╭──

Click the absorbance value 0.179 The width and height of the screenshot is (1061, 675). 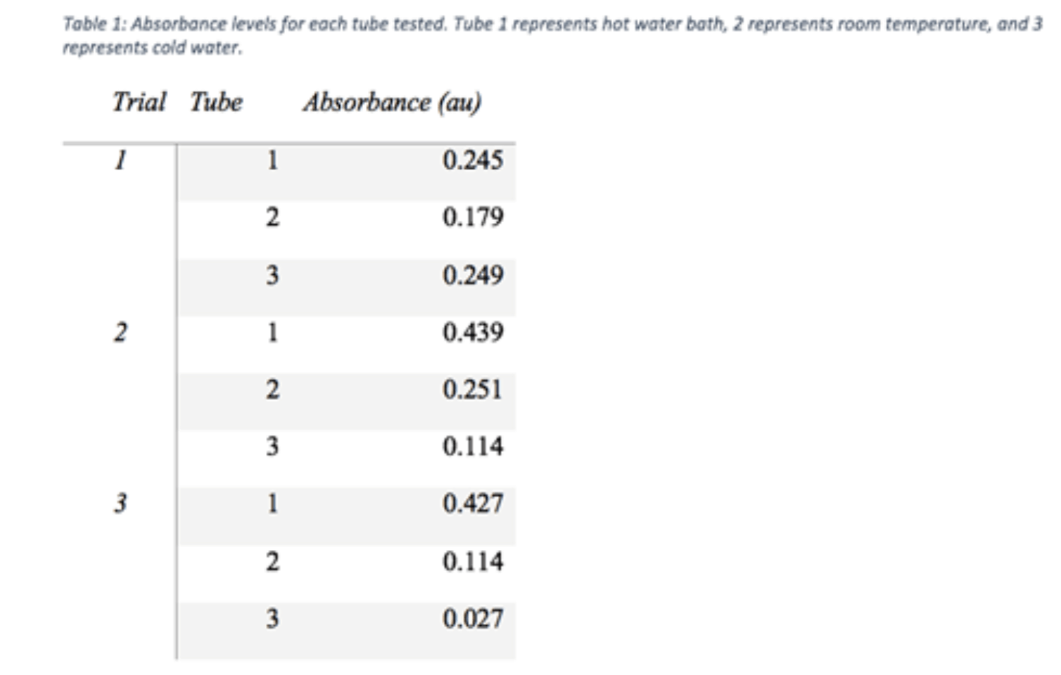point(473,218)
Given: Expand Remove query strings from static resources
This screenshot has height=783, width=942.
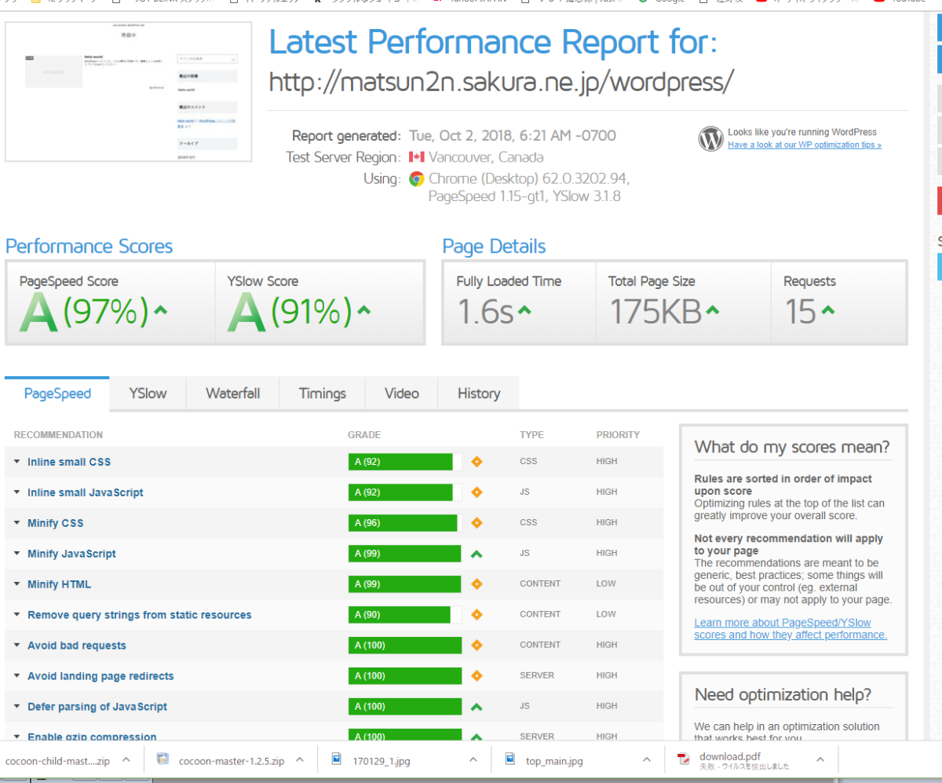Looking at the screenshot, I should 139,615.
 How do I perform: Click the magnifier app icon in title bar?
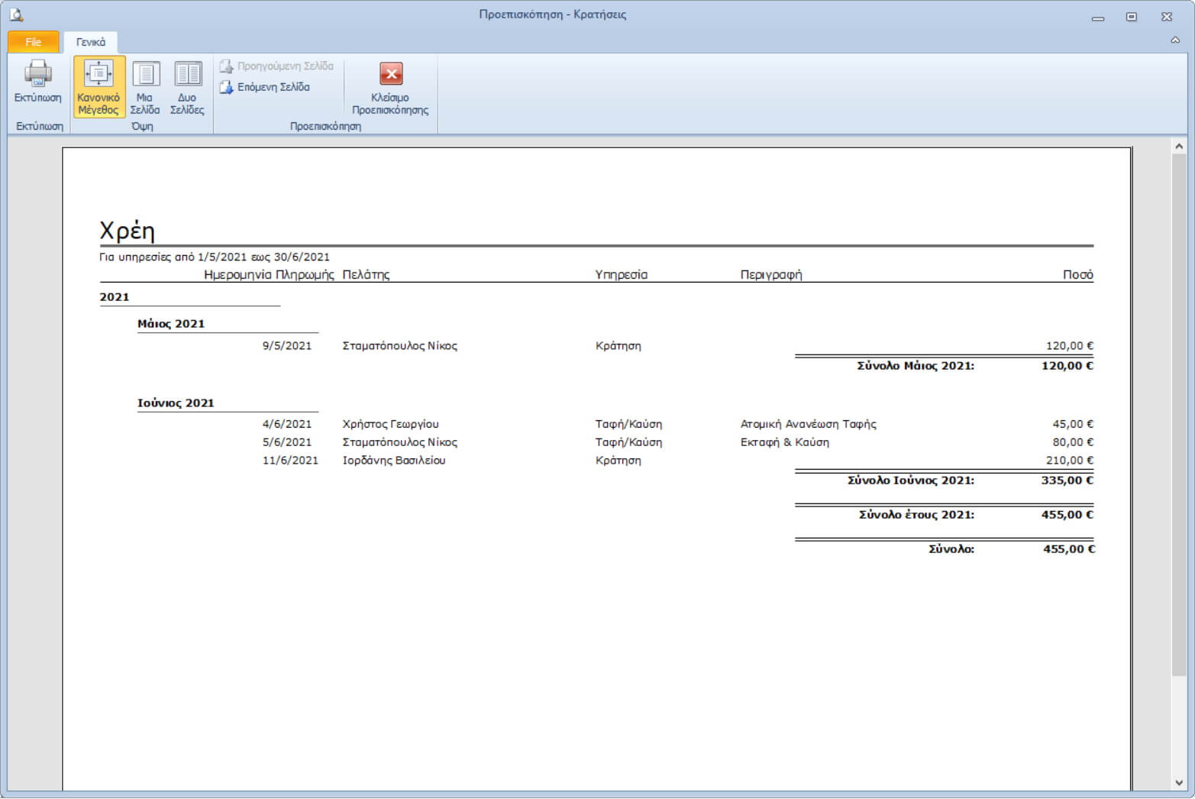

╰──

About this task>
Pick up at the line containing "Given: Expand Remove" and copy each line exactly until the data ends, including that last line; copy no pictures.

Task solution>
Given: Expand Remove query strings from static resources
This screenshot has height=783, width=942.
Looking at the screenshot, I should 139,615.
 How do I perform: Click the magnifier app icon in title bar?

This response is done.